A California woman has been charged with giving her 10-year-old son to someone she met on the Internet because she could no longer cope with his misbehavior.
The woman arranged to give the boy away nearly three months ago to a Florida man she knew only as Gus, then moved to another town, said Vacaville Police Detective Patrick Cowan.
The boy was found apparently unharmed over the weekend and will be sent back to California, Cowan said.
The child's mother, Helen Chase, 29, has posted $1,000 bond on charges of child endangerment, child abandonment and failure to provide for a child. No hearing date has been set.
There was no home telephone number listed for Chase, and police did not have a lawyer listed for her.
"She told us basically, yeah, she was having trouble with her 10-year-old, problems at school, that sort of thing really typical 10-year-old stuff," Cowan said. "She just decided she couldn't deal with this kid and wanted to adopt him out which is kind of unusual in the first place."
Chase told police she attempted to have the boy adopted in December after he had what Cowan described as minor disciplinary problems. Cowan said police can find no record of any adoption official talking with her.
In January, she began searching computer chat rooms and met Gustaf Sjoberg of St. Petersburg, Fla., who wanted to adopt a 7-year-old boy, Cowan said.
The boy's behavior improved temporarily after Chase told him she was planning to send him away, Cowan said. In February, however, she told police she could no longer deal with her son and arranged for Sjoberg to come get him on April 20.
Chase immediately moved to Elmira, 11 miles east of Vacaville, telling school officials her son was moving with her, Cowan said. He said police were alerted Friday by a stepson who told them "his stepmother had given away his stepbrother."

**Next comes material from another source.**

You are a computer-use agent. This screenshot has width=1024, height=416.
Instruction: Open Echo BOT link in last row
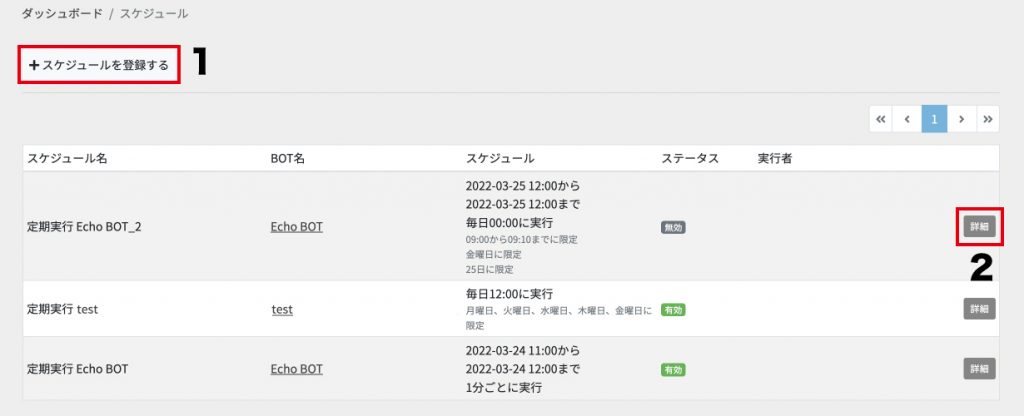click(x=296, y=369)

Sjoberg and his wife, Deborah, were cooperative but upset when police took the boy away early Saturday, said St. Petersburg Police spokesman Dan Bates, quoting a police report: "They said they were seeing how (the boy) did living with them before they started the adoption process."
The Sjobergs did not return a telephone message left at their home.
They have four other adopted children in addition to a child born to Gustaf Sjoberg, Cowan said. No charges are pending against the couple, police said.
The boy is staying in a Florida foster home. He will likely be placed in a foster home when he returns California, Cowan said, although child services workers are attempting to reach his father, who is in a state prison. Police did not have any further details about the father.
"He wants to come home," Cowan said of the boy. "He does want to be with his mom. It's pretty amazing what kids can go through and still want to be with a parent."